Your task:
Retype the following material line for line, keeping every character unchanged.

Supplied material:
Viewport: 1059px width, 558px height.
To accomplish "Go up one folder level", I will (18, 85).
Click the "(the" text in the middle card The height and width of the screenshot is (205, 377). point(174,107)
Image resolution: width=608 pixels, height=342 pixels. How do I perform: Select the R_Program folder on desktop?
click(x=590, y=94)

Exercise output:
Viewport: 1059px width, 558px height.
To accomplish "Go up one folder level", I will (18, 85).
Click the "(the" text in the middle card The height and width of the screenshot is (205, 377). point(174,107)
Image resolution: width=608 pixels, height=342 pixels. How do I perform: Select the R_Program folder on desktop?
click(x=590, y=94)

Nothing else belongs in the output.